* **Tasks**:
**A)** Condense the paragraph beginning "Van Leer, who was first and foremost" in the article on Lia van Leer into a brief bulleted list that retains its main facts.
**B)** Extend the article on Lia van Leer with a few paragraphs that follow on from its final sentence, in the same voice.

* **Supplied text**:
'''
The 42nd Jerusalem Film Festival will open on July 17, which brings to mind thoughts of its founder, Lia van Leer, who passed away 10 years ago.

Van Leer, who was first and foremost a movie lover, had a critical role in creating the Israeli cinephile culture and movie industry. Besides the long-running festival, she created the Jerusalem Cinematheque, which she ran from its opening until her death, and the cinematheques in Tel Aviv and Haifa, as well as the Israel Film Archive. 

I was fortunate to interview her many times and spend time with her when she was in her element, at the Jerusalem Cinematheque and the film festival. For those who knew her, the festival always brings up memories of her. She was brilliant, visionary, charming, hardworking, funny, ambitious, extremely cultured, demanding, and imperious, so it’s no accident that she was eulogized by many as “the queen of Israeli cinema.”

Like all royalty, she would have been pleased to know that she was not the end of the line. If I could send a message back to her in 2015 that would have comforted her when she fell ill, I would have told her that in 2025, the Jerusalem Film Festival and the Jerusalem Cinematheque, which is celebrating its 50th anniversary, have not just survived but are thriving.

I would also let her know that a conflict with Iran did not derail plans for the 42nd edition of the festival. And that Israeli-born Hollywood superstar Gal Gadot and producer Lawrence Bender – whose movies, among them Quentin Tarantino’s Pulp Fiction, have won nine Oscars – will be attending to accept the festival’s lifetime achievement awards.

Lia van Leer with Roberto Benigni.
Lia van Leer with Roberto Benigni. (credit: Jerusalem Cinematheque)

And that in spite of the logistical difficulties of organizing a festival during a war, there will be about 200 new movies from 45 countries on the program, as well as pitching and industry events – and, of course, classics. The various Israeli competitions, in which some of the most acclaimed Israeli movies of all time have premiered – such as Eran Kolirin’s The Band’s Visit; Scandar Copti and Yaron Shani’s Ajami; and Samuel Maoz’s Lebanon – are filled with new movies, many of which will likely go on to international success.

Younger, older, and lavender

Another update I could give her, which would likely cheer her up as much as anything, is that the festival is the place to be for Jerusalem’s young people during its 10-day annual run. Young cineastes alternate between watching movies and sitting out in the garden, meeting their friends and having drinks and pizza.

The Jerusalem Film Festival appeals to a young audience, whose members have grown up seeing classics and art house films at the festival and the Cinematheque.

She would be especially pleased by how first Noa Regev and now Roni Mahadav-Levin have continued her work as the CEO of the Jerusalem Cinematheque, and how Elad Samorzik and, recently, Orr Sigoli, has taken on the role of artistic director of the festival.
'''
* **Data rows**:
'''
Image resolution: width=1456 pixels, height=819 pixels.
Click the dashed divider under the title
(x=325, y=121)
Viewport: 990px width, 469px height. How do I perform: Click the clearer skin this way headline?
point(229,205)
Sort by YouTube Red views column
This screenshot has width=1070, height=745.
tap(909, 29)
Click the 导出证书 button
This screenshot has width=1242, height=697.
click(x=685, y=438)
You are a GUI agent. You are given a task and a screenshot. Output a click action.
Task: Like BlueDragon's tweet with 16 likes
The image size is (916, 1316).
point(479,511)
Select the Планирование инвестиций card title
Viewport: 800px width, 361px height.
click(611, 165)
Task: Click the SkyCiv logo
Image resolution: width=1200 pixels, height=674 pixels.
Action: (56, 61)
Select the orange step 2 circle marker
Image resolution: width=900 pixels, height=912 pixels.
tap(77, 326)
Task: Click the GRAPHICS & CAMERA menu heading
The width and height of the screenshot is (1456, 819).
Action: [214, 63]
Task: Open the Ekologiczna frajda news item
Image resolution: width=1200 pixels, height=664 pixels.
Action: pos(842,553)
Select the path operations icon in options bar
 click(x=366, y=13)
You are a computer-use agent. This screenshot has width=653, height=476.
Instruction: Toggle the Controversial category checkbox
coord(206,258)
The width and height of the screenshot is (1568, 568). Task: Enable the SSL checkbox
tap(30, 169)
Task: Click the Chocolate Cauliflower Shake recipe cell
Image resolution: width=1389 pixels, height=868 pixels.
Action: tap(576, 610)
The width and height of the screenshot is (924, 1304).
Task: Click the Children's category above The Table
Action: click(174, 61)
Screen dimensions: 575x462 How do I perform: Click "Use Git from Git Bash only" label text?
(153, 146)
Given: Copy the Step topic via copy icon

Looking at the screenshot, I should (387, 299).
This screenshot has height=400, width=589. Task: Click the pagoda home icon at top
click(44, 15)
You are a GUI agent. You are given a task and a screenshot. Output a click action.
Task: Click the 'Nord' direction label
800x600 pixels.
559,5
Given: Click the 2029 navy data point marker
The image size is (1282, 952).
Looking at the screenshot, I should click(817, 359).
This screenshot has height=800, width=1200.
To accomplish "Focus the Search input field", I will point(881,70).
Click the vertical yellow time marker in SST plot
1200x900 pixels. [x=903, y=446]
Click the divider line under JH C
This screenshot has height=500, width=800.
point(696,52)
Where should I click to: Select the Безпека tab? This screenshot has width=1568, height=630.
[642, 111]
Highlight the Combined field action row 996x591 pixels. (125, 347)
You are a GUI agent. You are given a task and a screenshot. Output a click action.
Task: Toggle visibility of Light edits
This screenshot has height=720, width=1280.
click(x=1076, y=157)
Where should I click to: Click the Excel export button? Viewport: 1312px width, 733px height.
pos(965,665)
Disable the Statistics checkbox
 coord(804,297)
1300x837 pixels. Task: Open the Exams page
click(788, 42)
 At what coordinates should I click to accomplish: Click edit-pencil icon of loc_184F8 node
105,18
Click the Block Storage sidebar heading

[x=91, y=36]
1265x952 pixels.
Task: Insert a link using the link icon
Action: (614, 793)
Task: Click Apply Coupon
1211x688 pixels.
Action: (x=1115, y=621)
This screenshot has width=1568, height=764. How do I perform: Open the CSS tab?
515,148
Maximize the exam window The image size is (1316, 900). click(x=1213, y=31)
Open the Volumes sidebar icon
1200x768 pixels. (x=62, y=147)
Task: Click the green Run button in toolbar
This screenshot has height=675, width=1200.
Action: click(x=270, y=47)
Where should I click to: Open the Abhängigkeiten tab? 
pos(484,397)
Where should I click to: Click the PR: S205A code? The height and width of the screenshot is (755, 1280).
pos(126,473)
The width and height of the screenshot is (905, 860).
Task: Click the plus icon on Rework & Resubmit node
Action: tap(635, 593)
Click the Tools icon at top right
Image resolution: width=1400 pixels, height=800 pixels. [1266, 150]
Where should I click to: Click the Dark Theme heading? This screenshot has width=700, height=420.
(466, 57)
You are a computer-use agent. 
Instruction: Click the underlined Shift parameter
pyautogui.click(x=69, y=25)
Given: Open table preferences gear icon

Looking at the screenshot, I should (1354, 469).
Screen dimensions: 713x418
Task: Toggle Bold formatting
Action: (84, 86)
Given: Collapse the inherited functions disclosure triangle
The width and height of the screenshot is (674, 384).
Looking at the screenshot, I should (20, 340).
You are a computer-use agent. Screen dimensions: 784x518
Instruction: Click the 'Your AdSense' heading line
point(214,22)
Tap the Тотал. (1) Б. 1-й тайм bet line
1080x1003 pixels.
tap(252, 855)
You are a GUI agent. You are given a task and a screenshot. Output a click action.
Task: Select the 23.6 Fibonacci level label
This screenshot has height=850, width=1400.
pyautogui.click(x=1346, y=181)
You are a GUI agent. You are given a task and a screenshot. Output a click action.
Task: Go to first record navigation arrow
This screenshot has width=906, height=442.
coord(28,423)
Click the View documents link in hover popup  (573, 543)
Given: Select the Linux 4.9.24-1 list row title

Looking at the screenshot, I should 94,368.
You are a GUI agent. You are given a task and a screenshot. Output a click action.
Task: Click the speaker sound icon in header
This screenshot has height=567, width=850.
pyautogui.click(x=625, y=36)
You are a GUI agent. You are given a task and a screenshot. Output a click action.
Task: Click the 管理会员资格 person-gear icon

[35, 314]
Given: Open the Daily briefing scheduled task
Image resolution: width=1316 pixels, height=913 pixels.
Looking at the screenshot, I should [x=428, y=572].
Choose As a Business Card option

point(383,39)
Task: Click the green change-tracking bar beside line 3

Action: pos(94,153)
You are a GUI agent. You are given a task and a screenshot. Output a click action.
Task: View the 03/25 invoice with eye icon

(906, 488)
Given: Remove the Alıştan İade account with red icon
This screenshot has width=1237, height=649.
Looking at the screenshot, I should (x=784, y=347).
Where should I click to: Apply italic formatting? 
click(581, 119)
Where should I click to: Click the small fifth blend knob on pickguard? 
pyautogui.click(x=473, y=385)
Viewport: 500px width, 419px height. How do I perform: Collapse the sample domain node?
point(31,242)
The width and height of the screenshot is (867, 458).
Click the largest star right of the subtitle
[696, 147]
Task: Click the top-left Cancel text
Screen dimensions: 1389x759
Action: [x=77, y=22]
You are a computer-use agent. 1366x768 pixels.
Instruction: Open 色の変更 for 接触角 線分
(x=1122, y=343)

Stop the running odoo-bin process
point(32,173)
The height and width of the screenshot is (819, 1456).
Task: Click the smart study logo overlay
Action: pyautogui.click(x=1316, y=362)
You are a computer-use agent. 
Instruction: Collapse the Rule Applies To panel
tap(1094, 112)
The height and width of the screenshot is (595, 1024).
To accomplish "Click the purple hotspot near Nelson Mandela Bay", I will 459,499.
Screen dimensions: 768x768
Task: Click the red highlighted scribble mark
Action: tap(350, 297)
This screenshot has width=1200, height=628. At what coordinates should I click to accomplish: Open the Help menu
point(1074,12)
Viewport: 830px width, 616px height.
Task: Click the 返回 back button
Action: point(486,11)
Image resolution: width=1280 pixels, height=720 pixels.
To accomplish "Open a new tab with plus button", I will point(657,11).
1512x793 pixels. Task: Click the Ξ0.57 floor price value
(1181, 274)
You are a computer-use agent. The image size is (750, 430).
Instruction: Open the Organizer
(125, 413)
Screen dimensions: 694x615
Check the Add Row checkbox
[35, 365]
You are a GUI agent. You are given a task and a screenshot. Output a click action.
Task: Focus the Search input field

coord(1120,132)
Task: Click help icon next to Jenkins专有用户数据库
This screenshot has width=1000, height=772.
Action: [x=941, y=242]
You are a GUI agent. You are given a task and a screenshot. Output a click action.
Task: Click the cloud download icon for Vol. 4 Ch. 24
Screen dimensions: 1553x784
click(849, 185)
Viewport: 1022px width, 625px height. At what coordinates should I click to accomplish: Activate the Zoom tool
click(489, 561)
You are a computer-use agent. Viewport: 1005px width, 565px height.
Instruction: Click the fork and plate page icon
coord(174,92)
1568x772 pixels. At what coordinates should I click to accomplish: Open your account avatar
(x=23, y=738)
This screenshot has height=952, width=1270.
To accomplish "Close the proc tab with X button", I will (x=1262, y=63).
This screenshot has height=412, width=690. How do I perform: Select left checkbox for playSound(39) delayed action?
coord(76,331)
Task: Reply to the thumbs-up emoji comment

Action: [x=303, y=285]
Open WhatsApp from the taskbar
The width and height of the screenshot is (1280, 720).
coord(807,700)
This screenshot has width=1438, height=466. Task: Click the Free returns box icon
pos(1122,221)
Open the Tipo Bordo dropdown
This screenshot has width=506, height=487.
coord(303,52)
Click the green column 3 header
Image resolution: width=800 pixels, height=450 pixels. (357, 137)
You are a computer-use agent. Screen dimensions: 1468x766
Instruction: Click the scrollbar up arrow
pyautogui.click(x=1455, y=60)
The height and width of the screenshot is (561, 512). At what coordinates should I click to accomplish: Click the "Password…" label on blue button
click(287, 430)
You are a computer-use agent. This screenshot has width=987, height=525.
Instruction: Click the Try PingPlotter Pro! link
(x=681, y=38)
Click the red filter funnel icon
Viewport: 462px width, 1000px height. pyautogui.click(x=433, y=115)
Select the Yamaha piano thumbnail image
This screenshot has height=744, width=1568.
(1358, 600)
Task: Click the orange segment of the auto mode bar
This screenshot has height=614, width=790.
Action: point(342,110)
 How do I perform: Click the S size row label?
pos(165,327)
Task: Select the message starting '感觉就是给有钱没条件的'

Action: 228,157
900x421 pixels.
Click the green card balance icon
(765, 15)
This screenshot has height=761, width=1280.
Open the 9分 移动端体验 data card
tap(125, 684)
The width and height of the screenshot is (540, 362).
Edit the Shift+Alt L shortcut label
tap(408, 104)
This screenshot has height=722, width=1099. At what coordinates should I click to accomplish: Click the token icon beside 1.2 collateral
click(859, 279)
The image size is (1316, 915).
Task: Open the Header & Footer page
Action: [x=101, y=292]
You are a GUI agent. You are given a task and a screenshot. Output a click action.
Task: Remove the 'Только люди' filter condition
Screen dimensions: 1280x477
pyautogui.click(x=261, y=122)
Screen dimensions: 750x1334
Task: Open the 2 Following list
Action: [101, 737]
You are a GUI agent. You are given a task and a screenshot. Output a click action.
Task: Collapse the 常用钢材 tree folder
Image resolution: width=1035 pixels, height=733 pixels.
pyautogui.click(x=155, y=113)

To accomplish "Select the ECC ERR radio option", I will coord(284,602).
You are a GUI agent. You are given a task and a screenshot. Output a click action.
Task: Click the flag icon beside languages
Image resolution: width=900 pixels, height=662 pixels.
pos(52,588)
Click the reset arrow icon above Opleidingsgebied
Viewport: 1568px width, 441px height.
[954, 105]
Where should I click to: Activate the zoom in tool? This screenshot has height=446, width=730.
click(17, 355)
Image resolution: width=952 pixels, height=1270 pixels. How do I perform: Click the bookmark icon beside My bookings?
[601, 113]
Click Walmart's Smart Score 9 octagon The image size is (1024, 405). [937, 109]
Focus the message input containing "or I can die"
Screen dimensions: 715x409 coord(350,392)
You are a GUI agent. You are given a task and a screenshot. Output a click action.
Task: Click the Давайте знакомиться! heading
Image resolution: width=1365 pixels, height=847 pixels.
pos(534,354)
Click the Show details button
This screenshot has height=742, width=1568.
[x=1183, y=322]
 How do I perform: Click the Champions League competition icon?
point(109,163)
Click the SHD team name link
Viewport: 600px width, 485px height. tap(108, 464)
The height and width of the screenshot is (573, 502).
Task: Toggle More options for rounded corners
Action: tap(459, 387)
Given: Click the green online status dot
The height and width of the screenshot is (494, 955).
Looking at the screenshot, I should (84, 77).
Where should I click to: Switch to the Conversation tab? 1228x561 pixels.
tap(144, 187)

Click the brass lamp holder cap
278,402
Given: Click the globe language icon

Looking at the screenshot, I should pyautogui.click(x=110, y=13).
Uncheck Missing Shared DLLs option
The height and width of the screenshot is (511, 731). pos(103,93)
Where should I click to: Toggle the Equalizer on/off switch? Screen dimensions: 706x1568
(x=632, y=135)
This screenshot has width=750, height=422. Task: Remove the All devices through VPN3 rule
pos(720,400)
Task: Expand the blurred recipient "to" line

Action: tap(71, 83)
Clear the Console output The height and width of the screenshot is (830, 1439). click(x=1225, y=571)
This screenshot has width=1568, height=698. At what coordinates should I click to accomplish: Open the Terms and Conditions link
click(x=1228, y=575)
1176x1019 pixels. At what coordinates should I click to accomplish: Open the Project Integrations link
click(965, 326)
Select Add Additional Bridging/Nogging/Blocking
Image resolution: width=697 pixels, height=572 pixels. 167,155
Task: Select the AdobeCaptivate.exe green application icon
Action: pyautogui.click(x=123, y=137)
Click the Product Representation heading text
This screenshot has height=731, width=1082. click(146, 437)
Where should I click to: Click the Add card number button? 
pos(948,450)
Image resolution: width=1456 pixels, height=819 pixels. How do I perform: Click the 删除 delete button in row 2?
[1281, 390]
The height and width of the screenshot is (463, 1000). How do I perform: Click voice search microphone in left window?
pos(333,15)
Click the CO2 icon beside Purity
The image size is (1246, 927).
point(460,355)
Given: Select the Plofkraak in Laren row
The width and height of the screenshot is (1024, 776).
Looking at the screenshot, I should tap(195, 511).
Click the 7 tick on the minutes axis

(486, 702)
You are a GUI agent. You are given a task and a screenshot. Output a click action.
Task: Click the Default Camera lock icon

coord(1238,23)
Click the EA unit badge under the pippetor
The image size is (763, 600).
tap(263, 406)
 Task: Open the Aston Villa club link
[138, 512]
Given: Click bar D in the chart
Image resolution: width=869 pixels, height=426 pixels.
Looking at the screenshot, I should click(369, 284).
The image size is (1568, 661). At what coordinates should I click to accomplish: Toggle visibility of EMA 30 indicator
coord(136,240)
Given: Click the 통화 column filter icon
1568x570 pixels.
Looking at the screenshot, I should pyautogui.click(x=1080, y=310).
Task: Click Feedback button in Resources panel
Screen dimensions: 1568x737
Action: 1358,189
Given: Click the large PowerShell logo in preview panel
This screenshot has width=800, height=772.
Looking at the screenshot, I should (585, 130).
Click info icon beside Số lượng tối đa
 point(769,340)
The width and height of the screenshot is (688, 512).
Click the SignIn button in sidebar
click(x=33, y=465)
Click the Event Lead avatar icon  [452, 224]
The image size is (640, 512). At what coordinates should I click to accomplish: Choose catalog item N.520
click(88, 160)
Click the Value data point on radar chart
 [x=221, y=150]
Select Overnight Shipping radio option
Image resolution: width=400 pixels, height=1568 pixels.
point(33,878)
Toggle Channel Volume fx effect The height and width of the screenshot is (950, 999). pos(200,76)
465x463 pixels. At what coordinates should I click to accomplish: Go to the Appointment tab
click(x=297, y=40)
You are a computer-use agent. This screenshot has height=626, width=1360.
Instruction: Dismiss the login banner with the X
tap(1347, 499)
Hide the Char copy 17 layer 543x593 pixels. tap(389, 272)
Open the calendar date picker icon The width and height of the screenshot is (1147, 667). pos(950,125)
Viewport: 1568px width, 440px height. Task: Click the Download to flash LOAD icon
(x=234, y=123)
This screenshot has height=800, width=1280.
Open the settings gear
'''
* **Outputs by task**:
**A)**
- Van Leer, above all a movie lover, played a critical role in creating Israel's cinephile culture and movie industry.
- In addition to the festival, she founded the Jerusalem Cinematheque and ran it from its opening until her death.
- She also created the cinematheques in Tel Aviv and Haifa.
- She established the Israel Film Archive.

**B)**
Van Leer always looked extremely happy as she walked through the garden in between movies during the festival. She was an instantly recognizable figure, usually dressed in her trademark lavender-colored outfits as she chatted with old friends, new friends, filmmakers, actors, and anyone who had come to the event and wanted to speak to her.

She handed out sachets of lavender as gifts. I still have mine on my desk.

Alphabet soup of stars

While a half century ago Jerusalem was considered something of a cultural backwater compared to Tel Aviv, through van Leer’s intense perseverance and power of persuasion she made the Jerusalem Cinematheque and then the Jerusalem Film Festival into world-renowned institutions and events. Countless movie stars and important filmmakers have attended the festival over the years.

Van Leer started it off on a grand scale in 1984 with an incredible trio of guests: heartthrob turned serious actor and director Warren Beatty; silent-movie icon Lillian Gish; and French New Wave actress Jeanne Moreau, who starred in Francois Truffaut’s Jules and Jim.

The movie maven knew everybody who was anybody in the industry, in both Hollywood and Europe, and was happy to gossip about them, once you got to know her. About Moreau, she told me – off the record, although she later spoke about the incident in a series of interviews that were published as a 2016 tribute book, Lia in Her Own Words (Halban Publishers) – that the festival put the French actress up at the Mishkenot Sha’ananim guest house and arts center, right near van Leer’s own home in Yemin Moshe and a short walk from the Cinematheque.

Mishkenot is the classiest place to stay in Jerusalem and strictly by invitation only, but it didn’t impress Moreau, who was upset that she wasn’t getting as much press attention as Lillian Gish, and also that there were no amenities like a hairdresser, a manicurist, and room service. Van Leer told me that she arranged for Moreau to be pampered like a diva after the star complained.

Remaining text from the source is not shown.